- _Supplied passage_
Content starts
Your child’s weekly program evaluation and reflection informs parents of the significance of the learning experiences that have taken place over the course of the week, how those experiences tie into the Early Years Learning Framework, and include observations regarding your child’s development.
“We educate the families about the importance of milestones and when to be concerned for ‘red flags.’ I think it’s incredibly important that us lead educators are having frequent conversations about their children’s development, where they’re excelling and where they need further support,” says Holly, a lead educator in a Senior Kindy studio at our Stapylton campus.
“I have educated my families, especially during times like in my parent teachers about the importance of children meeting emotional development milestones. We also have a few Prep teachers who are parents at our campus, who have reiterated to us how critical it is for when children that go to Prep that they are able to confidently self-regulate their emotions and when to seek help, such as asking a peer for help, attempting to solve a problem themselves before asking a teacher – those kind of strategies.”
Is there a time to be concerned for your child’s development?
We’re here to ensure children learn and grow to the very best of their ability. Sometimes a child doesn’t meet his or her developmental milestone, and it might warrant a chat with our families about our observations. The conversation may begin by us asking the parents how they feel about their child’s development, and if they have any concerns. We’ll share what we’ve observed, and share examples of our observations – either written, photo or video. Families may become emotional throughout the discussion, and we understand how hard a conversation like this can be to digest. Please know we’ll always give time and space for our families, and we’ll support your next steps and help in any way we can.
“We do need to be guided by the developmental domains, as most children with developmental delays are not identified early enough to benefit from early intervention and they then enter their formal schooling at a disadvantage, which can set them back,” says Susan. “When we consider how much time children spend in our care and our qualified educators ability to track development through observational learning records, for parents, we are their trusted source.”
How to help your child reach the developmental milestones
All of this might make you wonder if you can help aid your child’s development? The answer is a resounding yes!
For babies – by reading stories to them, singing songs to them, talking about what you see with them, playing with and exploring objects, playing copying games, listening to songs about numeracy and patterns
For toddlers – adults reading books to them, singing songs to them, listening to stories, playing learning games like Eye Spy, Guess Who, Hide and Seek, helping with shopping, counting, helping sort household items,
For children – reading books, writing stories, having support for their research topic of interest, playing number games, playing memory games, inventing games
For anxious parents who feel like worrying about whether their child is hitting their developmental milestones, Susan says while we need to be guided by developmental domains, there’s a range within those milestones.
“More often than not, families place high expectation on their children and make comparisons with others. We need to understand that children will meet these needs in their own time and are on their own journey,” Susan explains. “I always remember hearing how children meeting their development domains, can be represented like ‘popcorn kernels, when placed in hot oil, they will pop at different intervals,’ this can be seen how a child will shine and develop at different stages against another child, when the environment is supportive to learning and growing.”
Content ends
- _Records supplied_
Content starts
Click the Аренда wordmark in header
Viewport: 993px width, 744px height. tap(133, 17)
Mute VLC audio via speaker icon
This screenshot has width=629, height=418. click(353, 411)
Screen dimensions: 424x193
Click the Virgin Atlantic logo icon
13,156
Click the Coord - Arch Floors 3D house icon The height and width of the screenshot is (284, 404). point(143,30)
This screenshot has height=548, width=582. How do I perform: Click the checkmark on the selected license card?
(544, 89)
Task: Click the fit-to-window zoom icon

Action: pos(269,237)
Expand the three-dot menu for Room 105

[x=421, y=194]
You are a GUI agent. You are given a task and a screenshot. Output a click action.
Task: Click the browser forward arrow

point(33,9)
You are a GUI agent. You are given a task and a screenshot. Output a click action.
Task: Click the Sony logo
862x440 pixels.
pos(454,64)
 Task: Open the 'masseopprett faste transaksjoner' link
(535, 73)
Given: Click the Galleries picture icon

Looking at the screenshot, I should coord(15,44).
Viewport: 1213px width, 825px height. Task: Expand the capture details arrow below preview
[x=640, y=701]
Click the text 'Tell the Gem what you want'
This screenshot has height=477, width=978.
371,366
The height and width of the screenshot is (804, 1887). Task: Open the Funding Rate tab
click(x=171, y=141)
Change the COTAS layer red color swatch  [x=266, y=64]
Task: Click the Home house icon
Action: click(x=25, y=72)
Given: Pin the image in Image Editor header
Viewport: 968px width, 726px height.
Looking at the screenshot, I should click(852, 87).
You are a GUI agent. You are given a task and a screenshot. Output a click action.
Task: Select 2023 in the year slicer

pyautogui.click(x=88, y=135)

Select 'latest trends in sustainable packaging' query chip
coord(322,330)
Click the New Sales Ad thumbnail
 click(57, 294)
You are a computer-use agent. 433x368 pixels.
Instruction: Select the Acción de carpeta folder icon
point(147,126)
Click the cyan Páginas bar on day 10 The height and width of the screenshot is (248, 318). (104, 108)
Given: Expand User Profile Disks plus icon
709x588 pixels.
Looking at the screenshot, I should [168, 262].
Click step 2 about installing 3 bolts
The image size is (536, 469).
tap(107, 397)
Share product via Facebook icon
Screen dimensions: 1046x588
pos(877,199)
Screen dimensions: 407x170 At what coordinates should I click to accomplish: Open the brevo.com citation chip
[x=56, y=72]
Content ends
- _Work instruction_
In the text on developmental milestones, what does Susan say children meeting their development domains can be compared to?

- _Written solution_
Popcorn kernels that, when placed in hot oil, pop at different intervals.